Review: This is so far my second favorite book of this series, and all should read it. Reid does an amazing job of describing and detailing the illness of OCD (I also think its more then that, so I apologize for being incorrect).

Anyway, it was very interesting to see the thought process of a person with this condition and it was very cool to see another person reactions to the condition. The only thing that threw me was the fast paced of the relationship. You would think that even a normal couple would not move this fast but even with this situation, you would still think it would be slower then it was.

Favorite quote: N/A

Would I? Do a reread? I don’t think so. Recommend to others? Yes!

Rating: 4 out of 5 stars.

Edition: Paperback, 398 pages.

New Adult. Romance. Contemporary. Mature Themes. Mature Content.

Published August 2nd 2017 by Cipher-Naught.

SummaryAll’s fair in love and auto maintenance.

Beau Winston is the nicest, most accommodating guy in the world.

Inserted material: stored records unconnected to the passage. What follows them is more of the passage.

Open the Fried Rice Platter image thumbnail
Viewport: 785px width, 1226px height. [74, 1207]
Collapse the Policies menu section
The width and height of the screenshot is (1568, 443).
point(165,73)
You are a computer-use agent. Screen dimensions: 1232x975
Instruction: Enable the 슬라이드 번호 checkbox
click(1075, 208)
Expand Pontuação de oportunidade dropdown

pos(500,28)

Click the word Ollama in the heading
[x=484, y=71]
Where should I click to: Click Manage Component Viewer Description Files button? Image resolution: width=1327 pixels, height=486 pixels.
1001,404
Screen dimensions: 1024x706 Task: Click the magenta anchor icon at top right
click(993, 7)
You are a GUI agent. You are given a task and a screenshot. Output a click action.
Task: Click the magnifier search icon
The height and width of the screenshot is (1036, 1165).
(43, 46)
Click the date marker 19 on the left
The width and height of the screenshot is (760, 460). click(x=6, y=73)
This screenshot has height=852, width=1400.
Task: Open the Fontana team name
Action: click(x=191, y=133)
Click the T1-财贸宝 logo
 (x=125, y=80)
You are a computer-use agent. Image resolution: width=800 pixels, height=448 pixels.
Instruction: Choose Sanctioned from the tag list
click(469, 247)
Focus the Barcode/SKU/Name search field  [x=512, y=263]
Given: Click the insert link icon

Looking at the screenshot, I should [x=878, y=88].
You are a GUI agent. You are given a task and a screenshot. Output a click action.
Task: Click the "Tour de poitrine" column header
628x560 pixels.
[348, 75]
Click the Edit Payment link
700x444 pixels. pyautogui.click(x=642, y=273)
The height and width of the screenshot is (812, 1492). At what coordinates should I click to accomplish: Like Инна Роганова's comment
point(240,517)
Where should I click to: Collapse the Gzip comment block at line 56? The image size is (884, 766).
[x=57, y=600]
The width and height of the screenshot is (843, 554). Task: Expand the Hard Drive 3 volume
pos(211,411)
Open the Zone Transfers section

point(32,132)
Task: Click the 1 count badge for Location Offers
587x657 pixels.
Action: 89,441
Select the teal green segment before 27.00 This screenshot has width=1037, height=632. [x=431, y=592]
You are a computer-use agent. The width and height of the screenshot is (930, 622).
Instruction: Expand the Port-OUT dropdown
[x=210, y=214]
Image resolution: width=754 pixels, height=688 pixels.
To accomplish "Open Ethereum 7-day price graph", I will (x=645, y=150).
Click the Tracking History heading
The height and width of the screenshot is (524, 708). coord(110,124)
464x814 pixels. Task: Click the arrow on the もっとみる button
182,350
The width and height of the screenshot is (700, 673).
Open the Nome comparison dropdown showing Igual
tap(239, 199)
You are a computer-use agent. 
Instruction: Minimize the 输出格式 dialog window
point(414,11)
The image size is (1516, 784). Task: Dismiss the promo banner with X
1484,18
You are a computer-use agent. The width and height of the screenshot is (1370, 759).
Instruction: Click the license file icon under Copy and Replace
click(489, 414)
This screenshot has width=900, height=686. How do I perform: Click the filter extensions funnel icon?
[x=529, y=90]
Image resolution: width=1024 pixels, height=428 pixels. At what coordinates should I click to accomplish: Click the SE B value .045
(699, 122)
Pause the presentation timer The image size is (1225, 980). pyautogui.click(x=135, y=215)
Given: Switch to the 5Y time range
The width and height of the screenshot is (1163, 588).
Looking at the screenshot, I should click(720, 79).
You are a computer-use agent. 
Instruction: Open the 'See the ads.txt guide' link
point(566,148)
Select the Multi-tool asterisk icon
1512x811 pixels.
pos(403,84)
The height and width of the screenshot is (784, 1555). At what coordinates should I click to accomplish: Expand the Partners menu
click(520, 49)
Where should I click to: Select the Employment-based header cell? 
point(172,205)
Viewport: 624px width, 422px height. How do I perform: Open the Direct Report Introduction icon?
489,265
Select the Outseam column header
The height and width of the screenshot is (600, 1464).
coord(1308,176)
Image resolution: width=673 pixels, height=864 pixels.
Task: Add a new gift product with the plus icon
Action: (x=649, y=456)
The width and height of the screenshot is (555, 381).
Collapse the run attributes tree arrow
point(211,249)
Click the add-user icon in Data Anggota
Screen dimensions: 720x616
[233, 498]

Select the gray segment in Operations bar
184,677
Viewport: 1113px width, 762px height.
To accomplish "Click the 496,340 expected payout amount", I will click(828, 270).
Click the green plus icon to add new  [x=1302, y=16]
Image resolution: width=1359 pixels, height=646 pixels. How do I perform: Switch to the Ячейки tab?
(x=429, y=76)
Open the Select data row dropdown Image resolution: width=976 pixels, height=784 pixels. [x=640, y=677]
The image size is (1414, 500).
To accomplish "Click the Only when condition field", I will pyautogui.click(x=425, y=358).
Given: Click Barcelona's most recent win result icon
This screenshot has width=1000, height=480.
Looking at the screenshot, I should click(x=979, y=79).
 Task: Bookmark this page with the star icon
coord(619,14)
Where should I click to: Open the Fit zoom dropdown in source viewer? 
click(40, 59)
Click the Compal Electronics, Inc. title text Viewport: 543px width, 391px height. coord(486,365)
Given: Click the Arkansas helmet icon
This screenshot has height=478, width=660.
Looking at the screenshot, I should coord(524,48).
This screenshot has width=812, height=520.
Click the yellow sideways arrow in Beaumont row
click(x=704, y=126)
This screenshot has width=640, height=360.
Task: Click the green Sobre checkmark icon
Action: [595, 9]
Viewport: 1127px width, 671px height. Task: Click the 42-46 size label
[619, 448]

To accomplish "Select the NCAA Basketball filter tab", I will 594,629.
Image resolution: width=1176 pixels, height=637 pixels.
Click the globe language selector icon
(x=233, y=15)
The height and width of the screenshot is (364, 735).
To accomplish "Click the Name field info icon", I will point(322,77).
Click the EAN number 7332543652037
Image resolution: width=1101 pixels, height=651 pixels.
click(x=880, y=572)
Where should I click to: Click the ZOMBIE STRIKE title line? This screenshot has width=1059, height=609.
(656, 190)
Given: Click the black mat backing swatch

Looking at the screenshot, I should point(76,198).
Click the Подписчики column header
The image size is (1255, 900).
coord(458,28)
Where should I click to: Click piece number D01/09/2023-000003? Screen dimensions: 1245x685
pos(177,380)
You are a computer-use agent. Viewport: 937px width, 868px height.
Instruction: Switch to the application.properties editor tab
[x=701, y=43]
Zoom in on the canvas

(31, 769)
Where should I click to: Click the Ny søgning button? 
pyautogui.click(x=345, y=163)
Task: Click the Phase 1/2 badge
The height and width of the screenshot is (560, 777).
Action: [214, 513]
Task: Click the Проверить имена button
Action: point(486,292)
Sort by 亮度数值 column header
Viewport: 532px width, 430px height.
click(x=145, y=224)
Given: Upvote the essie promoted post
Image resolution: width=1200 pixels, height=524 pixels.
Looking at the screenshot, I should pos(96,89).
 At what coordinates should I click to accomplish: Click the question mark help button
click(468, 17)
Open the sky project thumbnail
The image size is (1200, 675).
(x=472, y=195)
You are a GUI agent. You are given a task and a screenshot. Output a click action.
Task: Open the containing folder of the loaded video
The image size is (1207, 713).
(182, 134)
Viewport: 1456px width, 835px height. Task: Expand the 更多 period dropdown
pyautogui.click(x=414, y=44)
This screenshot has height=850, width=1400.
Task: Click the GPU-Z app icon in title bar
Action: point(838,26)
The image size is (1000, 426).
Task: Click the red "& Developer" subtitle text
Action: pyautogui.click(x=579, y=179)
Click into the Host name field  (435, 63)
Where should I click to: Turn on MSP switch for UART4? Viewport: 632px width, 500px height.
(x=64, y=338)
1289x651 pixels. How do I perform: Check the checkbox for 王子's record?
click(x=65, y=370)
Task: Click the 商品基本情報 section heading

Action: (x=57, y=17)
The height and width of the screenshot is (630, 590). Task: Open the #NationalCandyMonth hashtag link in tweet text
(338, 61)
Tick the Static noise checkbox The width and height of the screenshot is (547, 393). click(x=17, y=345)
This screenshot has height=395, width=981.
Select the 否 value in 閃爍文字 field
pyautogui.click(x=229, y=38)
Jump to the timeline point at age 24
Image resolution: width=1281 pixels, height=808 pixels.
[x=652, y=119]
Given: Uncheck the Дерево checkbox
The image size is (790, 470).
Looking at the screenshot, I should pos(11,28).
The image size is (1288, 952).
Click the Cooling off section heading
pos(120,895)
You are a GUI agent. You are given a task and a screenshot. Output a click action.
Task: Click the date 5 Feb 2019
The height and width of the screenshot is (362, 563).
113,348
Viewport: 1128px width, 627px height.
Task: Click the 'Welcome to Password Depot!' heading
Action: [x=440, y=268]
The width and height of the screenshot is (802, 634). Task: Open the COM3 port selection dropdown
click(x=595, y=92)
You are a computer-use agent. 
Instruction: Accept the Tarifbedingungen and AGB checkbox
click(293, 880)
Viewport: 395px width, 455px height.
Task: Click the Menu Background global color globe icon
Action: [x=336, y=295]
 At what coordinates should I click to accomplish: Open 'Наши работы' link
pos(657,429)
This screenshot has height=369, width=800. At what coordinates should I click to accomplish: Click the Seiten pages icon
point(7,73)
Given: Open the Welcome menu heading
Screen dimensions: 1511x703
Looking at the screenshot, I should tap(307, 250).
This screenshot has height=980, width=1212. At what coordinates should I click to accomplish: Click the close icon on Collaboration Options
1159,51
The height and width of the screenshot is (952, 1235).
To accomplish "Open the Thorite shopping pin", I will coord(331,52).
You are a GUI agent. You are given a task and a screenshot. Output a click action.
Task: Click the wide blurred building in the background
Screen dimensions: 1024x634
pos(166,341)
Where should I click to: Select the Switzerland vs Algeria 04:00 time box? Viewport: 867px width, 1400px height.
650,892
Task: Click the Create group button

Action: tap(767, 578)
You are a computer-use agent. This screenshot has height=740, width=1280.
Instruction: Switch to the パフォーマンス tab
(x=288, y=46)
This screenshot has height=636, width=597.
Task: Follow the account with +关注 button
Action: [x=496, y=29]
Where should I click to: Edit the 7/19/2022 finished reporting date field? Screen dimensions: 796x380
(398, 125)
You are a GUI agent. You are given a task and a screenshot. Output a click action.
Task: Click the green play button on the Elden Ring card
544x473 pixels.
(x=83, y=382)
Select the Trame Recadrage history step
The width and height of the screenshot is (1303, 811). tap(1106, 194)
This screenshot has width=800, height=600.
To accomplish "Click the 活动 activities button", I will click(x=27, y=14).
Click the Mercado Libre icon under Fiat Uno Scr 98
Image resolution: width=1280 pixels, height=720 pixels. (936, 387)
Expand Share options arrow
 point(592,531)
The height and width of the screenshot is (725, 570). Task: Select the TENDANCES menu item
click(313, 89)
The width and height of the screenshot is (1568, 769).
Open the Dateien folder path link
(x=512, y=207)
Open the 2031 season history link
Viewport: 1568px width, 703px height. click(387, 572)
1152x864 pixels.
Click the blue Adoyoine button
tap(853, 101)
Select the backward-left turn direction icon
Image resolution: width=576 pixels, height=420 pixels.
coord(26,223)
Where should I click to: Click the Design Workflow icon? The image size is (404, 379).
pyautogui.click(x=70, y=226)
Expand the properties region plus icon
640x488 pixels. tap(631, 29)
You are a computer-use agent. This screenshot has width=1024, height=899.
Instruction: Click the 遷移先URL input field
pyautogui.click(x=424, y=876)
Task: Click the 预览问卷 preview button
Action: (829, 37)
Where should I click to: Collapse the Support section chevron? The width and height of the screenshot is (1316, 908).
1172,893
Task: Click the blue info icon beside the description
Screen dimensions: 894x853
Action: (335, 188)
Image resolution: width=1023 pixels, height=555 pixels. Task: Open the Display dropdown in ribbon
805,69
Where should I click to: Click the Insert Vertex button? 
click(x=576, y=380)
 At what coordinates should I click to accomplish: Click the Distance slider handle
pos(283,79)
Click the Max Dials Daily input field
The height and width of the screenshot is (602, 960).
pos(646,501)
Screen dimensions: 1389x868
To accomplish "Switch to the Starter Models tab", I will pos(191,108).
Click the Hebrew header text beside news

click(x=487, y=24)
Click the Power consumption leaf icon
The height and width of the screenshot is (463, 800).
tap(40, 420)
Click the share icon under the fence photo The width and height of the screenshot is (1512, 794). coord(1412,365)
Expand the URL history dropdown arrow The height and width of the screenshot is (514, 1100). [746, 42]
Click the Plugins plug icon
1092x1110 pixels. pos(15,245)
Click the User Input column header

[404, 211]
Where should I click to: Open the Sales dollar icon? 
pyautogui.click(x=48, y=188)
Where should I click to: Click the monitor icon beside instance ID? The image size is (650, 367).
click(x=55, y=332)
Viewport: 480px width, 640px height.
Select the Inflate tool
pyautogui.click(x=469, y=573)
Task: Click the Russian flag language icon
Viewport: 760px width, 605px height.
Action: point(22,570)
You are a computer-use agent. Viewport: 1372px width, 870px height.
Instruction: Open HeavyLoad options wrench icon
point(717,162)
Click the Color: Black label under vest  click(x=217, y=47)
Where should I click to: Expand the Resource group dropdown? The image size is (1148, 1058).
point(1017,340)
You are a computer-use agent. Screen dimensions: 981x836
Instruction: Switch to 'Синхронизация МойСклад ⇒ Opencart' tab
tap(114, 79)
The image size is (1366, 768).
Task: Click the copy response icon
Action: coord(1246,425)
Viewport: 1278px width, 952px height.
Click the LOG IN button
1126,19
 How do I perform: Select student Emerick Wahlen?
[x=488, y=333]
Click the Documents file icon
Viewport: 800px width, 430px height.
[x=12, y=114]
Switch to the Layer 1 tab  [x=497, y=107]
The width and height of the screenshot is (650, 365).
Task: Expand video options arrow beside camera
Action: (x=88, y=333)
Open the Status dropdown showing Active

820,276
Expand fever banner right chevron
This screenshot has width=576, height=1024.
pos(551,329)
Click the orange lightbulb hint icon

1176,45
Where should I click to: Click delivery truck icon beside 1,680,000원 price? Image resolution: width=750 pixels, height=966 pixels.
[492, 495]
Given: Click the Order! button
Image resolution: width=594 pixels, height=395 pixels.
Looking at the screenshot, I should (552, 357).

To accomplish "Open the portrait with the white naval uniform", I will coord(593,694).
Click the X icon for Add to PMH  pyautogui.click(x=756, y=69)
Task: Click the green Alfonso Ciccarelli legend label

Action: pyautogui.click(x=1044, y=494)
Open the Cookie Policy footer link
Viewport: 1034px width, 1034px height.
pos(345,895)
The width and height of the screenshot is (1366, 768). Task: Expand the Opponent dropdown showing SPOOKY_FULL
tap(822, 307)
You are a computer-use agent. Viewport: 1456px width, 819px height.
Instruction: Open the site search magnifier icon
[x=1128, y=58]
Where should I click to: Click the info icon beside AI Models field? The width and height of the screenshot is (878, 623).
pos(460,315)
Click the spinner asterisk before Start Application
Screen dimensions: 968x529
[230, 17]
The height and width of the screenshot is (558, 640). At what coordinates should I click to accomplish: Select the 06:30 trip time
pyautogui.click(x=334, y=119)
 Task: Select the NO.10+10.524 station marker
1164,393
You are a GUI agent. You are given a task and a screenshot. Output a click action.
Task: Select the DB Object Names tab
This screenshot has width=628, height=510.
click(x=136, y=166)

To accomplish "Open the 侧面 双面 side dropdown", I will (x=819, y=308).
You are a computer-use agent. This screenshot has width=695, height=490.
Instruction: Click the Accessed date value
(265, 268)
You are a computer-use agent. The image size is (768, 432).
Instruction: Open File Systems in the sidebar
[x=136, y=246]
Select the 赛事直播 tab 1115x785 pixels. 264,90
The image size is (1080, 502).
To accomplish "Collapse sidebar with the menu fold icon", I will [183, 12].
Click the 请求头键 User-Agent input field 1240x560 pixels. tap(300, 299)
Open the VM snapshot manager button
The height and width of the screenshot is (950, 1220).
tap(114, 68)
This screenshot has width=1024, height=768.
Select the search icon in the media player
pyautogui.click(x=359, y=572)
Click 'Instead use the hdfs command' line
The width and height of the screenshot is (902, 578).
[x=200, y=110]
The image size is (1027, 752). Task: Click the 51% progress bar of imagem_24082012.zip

Usually.
Handsome as the devil and twice as charismatic, Beau lives a charmed life as everyone’s favorite Winston Brother. But since his twin decided to leave town, and his other brother hired a stunning human-porcupine hybrid as a replacement mechanic for their auto shop, Beau Winston’s charmed life has gone to hell in a handbasket.

Shelly Sullivan is not nice and is never accommodating. Ever.
She mumbles to herself, but won’t respond when asked a question. She glares at everyone, especially babies. She won’t shake hands with or touch another person, but has no problems cuddling with a dog. And her damn parrot speaks only in curse words.

Beau wants her gone. He wants her out of his auto shop, out of Tennessee, and out of his life.

The only problem is, learning why this porcupine wears her coat of spikes opens a Pandora’s box of complexity—exquisite, tempting, heartbreaking complexity—and Beau Winston soon discovers being nice and accommodating might mean missing out on what matters most.